→ **Task requirements**
Except for the pictures, retype the records that follow exactly.

→ **Saved entries**

• • • • • • •

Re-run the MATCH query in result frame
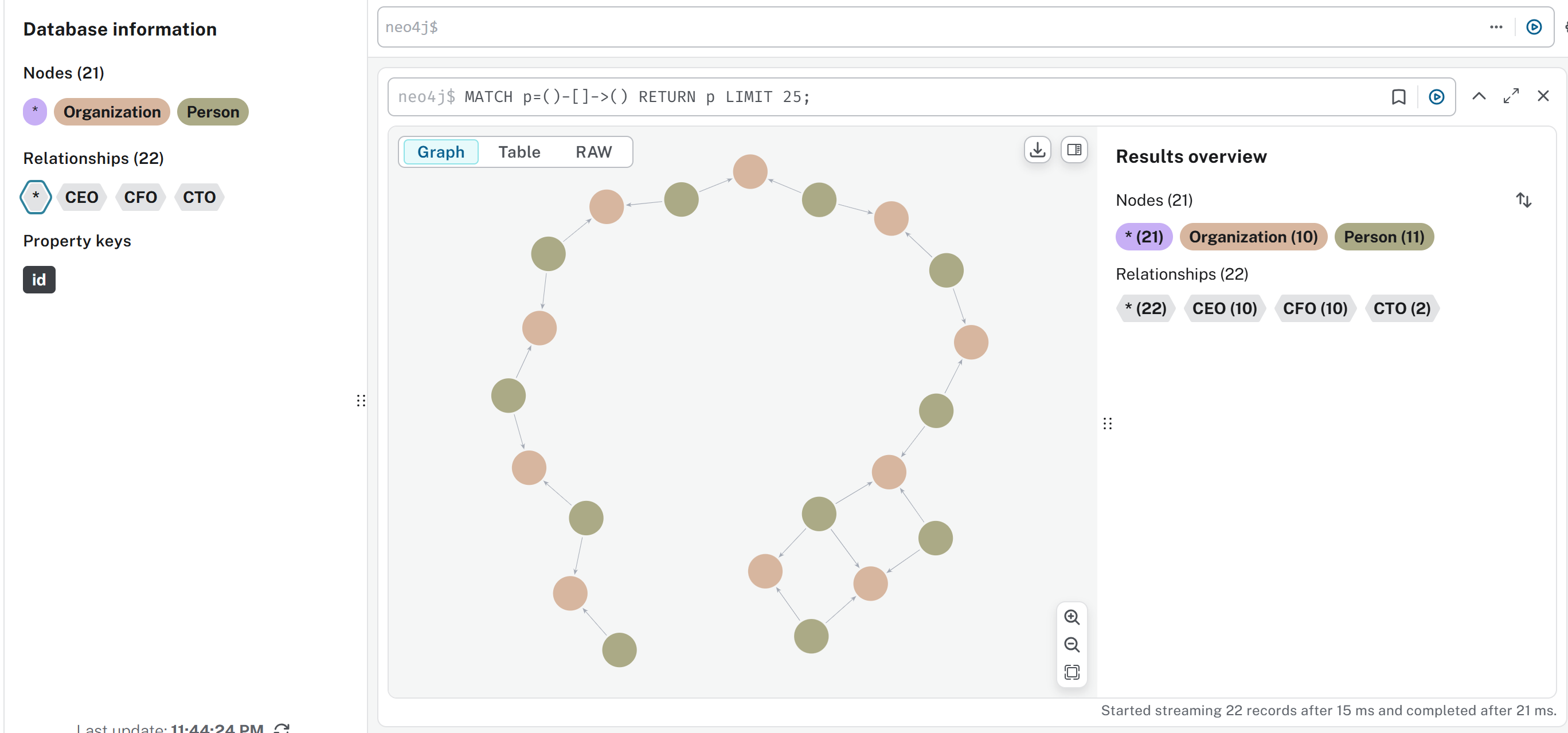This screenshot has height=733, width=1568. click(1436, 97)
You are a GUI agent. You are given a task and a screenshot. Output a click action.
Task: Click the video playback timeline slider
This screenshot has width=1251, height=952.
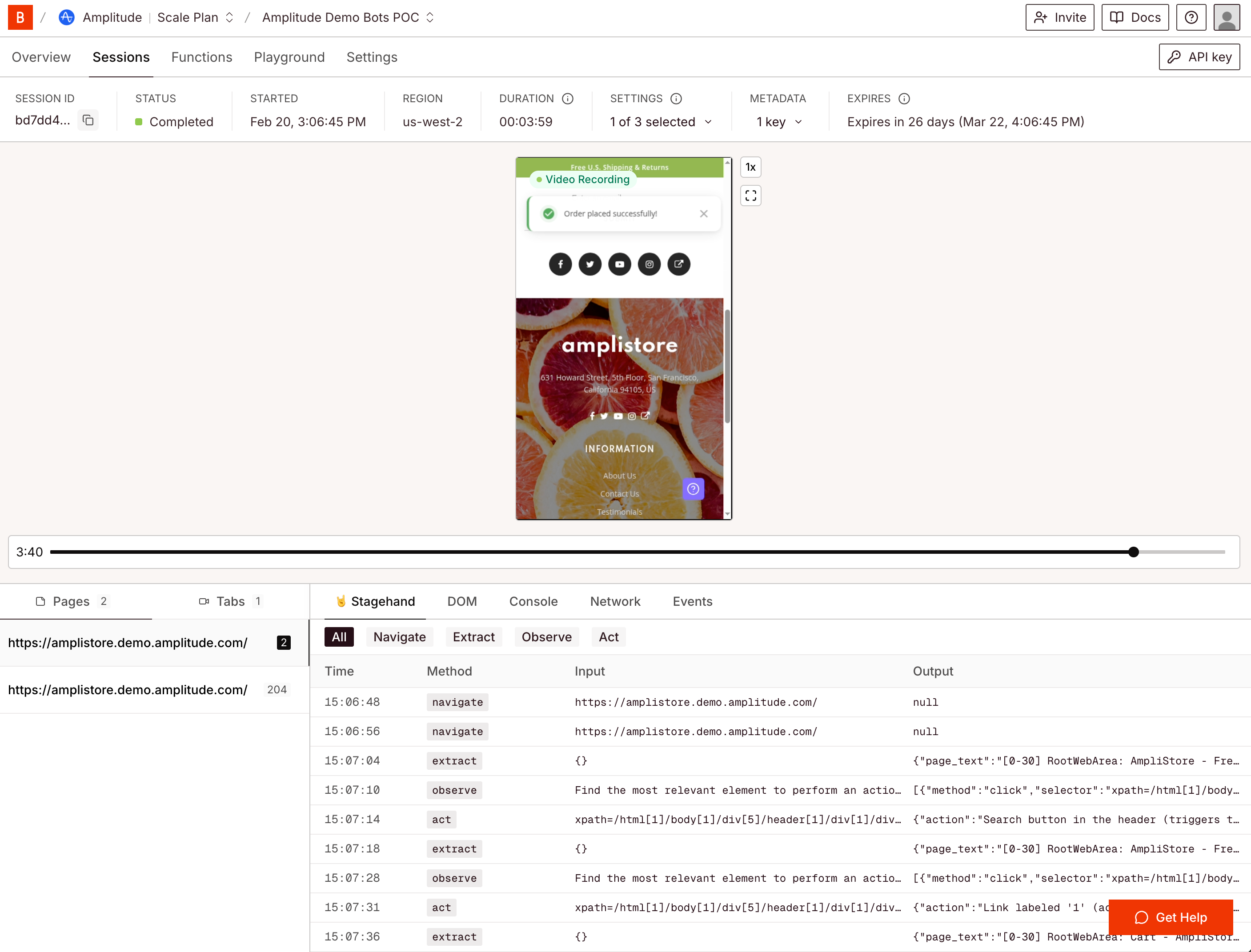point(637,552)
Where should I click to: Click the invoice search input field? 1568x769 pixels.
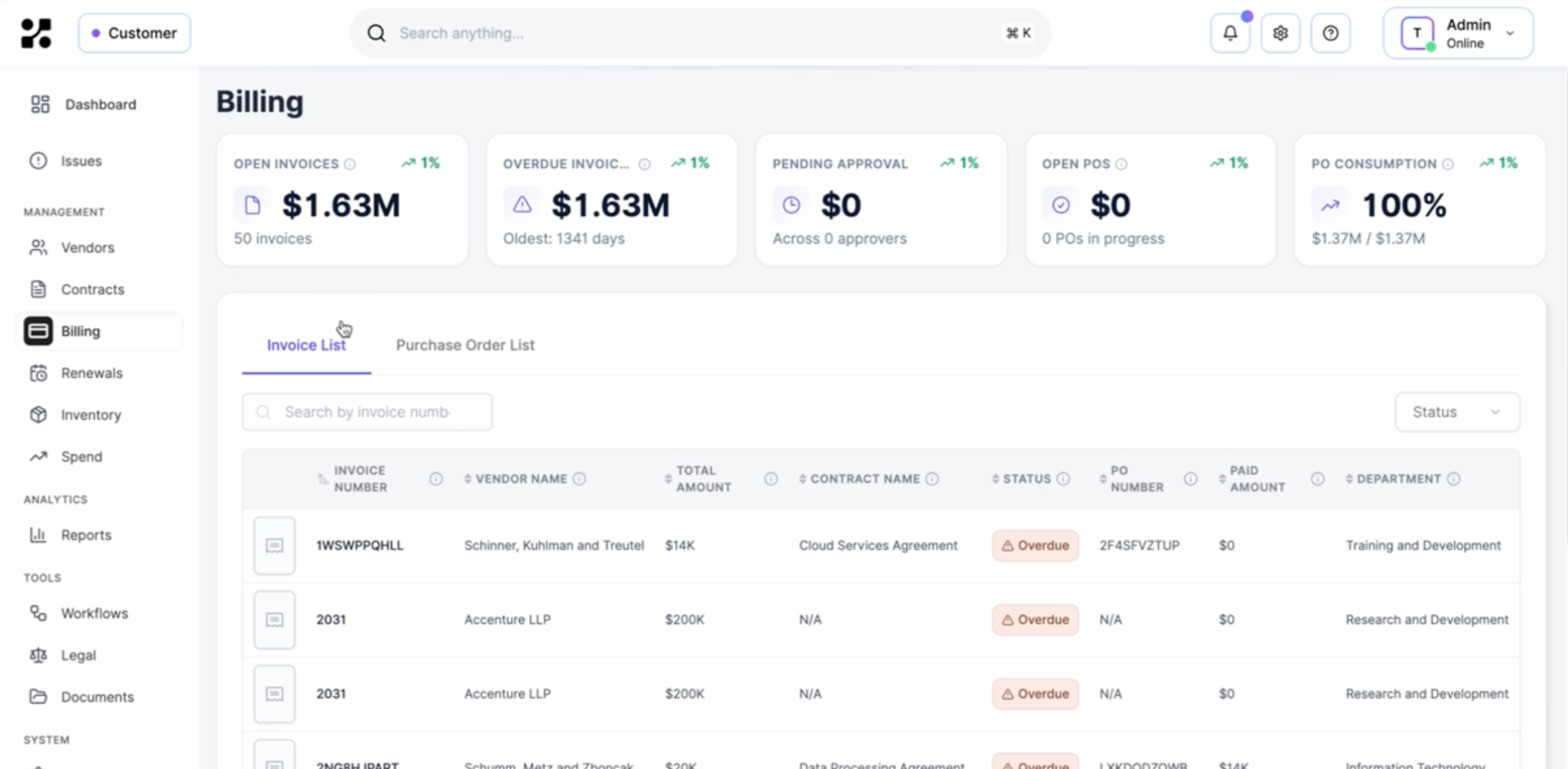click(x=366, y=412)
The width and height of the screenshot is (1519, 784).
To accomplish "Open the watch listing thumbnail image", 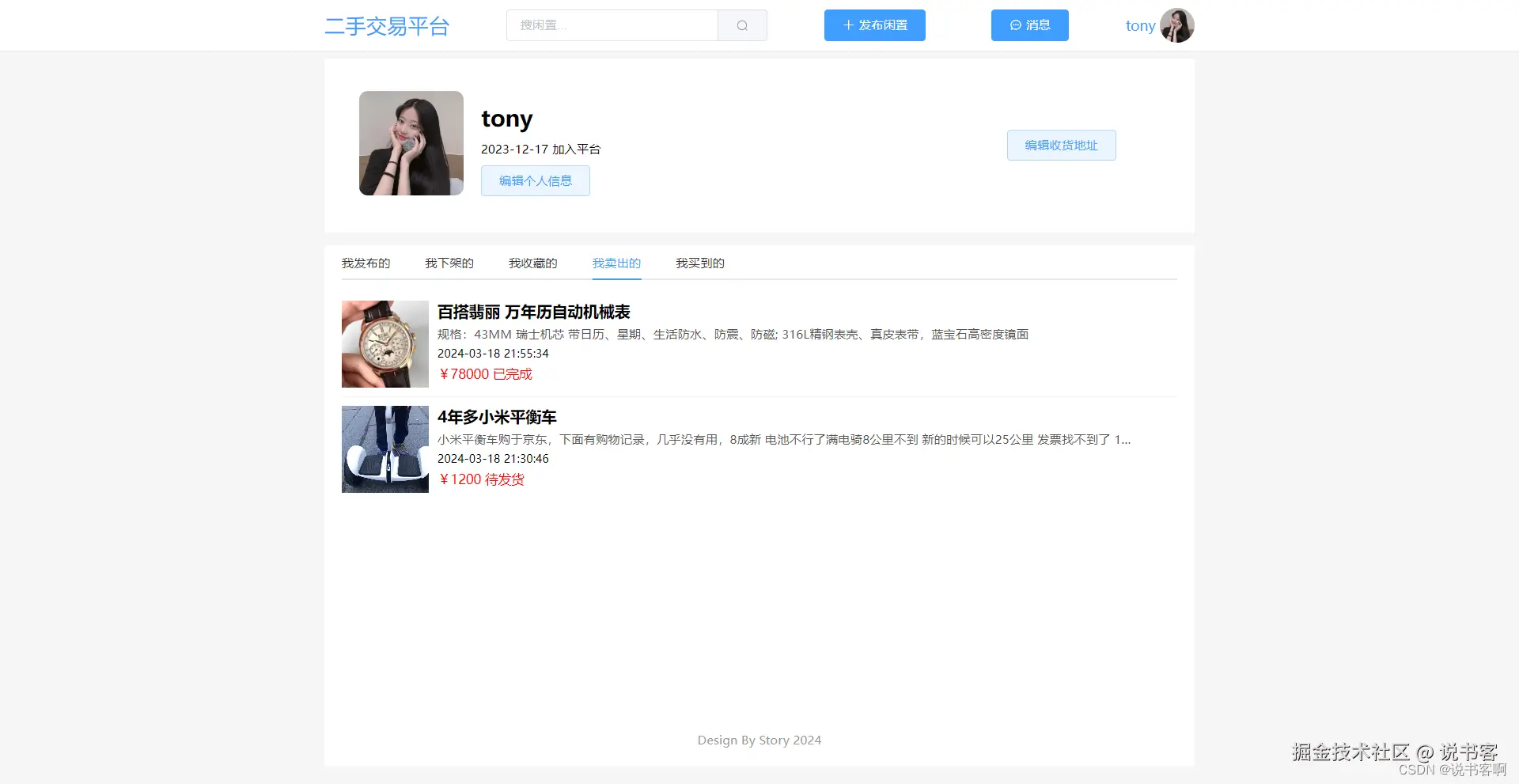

• • • • • • •

→ **Answer**
Re-run the MATCH query in result frame
This screenshot has height=733, width=1568. click(1436, 97)
You are a GUI agent. You are given a task and a screenshot. Output a click action.
Task: Click the video playback timeline slider
This screenshot has width=1251, height=952.
point(637,552)
Where should I click to: Click the invoice search input field? 1568x769 pixels.
click(x=366, y=412)
The width and height of the screenshot is (1519, 784).
To accomplish "Open the watch listing thumbnail image", 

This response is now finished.